◆ Directions
1. Using the online sex therapy article, decide whether each statement agrees with it: (a) sex therapy sites first appeared in 1997; (b) therapists are already trained in school for online counseling; (c) the early sites drew heavy traffic from the start. Answer yes or no for each, quoting the deciding words.
2. Please list every person named in the online sex therapy article.

[Text section — start]

Sex therapists have joined the Internet age and are figuring out how to counsel people through e-mail, chats and videoconferencing. The new form of therapy is still in its infancy, but may be working for people who can't or won't seek face-to-face counseling.
"For years we've been saying that there are certain kinds of people that are in need of 'e-therapy' who we can pretty much guarantee aren't going to get therapy any other way," said virtual community psychology expert Storm King. "They are typically people who live in remote places like Alaska, and agoraphobics who can't leave their houses; I would add sex addicts and people with sexual problems to that list because of the humiliation factor."
Even though online sex therapy encapsulates all that Web surfers love about the Internet — speed, anonymity, convenience and low (or no) fees — the new form of therapy comes with its own problems.
"I think people have to realize that it requires new skills, and therapists aren't trained for that in school yet," said John Grohol, of HelpHorizons.com, a Web site that provides therapists with tools to communicate securely.
In the Beginning
Sex therapy sites started popping up in 1997, with names like "Ask the Sex Doc," "Ask Me Anything," and "Ask Dr. Love," and received almost no traffic at first, according to Webmasters. But the numbers grow every year, said Martha Ainsworth, editor of metanoia.org, a site that independently evaluates online therapists.
The big attraction for Web-based sex therapy is that people don't have to be humiliated about asking intimate sexual questions. "The anonymity of the Internet is a tremendous asset. It is the saving grace for some of these people," said Dr. William Fitzgerald, founder of sexdoc.com.
The people who use online sex therapy sites fall into several categories, he said. Many are simply embarrassed to bring up sexual matters with their doctors. "Others are women who have asked everyone else — including their OB/GYN and other doctors — and can't find a solution to their problem," he said. "Then there's the small percentage of guys who have erection problems that thank God for the anonymity of the Internet."

[Text section — finish]
[Stored data — start]

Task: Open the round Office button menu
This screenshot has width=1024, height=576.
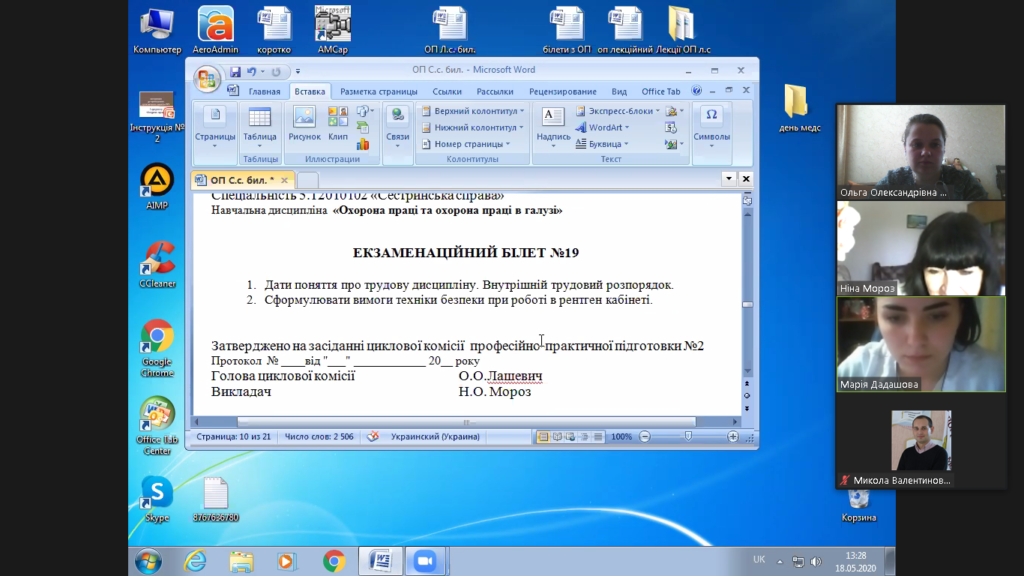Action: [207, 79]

[Stored data — finish]
[Stored data — start]

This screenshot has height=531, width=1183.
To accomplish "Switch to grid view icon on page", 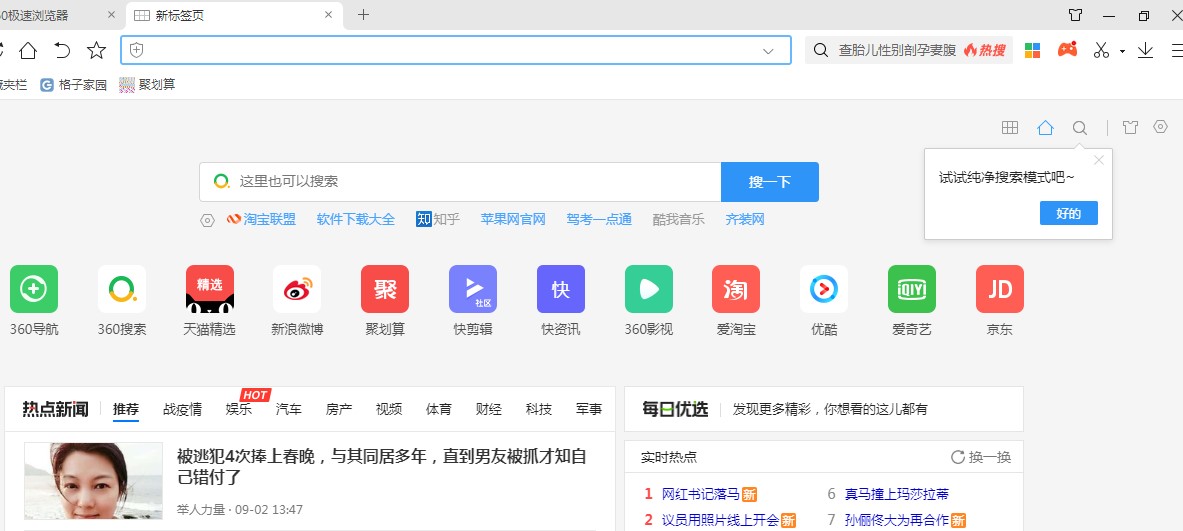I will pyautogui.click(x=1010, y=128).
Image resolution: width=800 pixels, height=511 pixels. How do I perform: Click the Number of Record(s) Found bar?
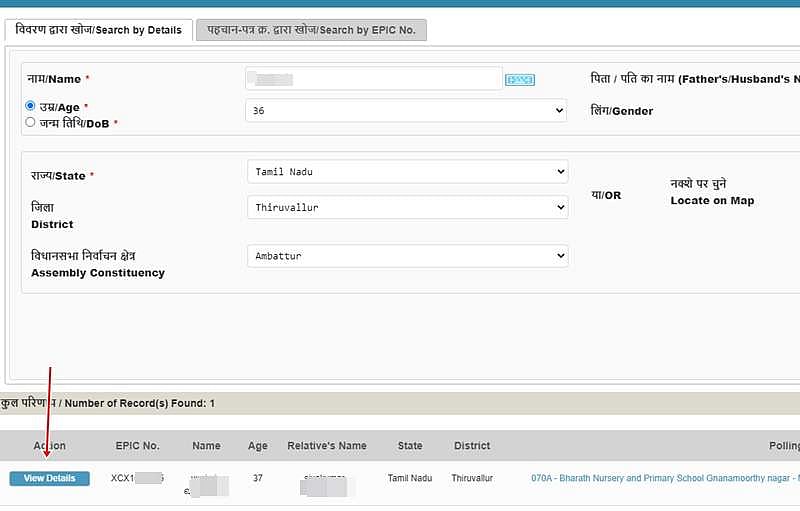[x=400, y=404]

[Stored data — finish]

◆ Task results
1.
(a) Yes: "Sex therapy sites started popping up in 1997"
(b) No: "therapists aren't trained for that in school yet"
(c) No: "received almost no traffic at first"

2. Storm King, John Grohol, Martha Ainsworth, Dr. William Fitzgerald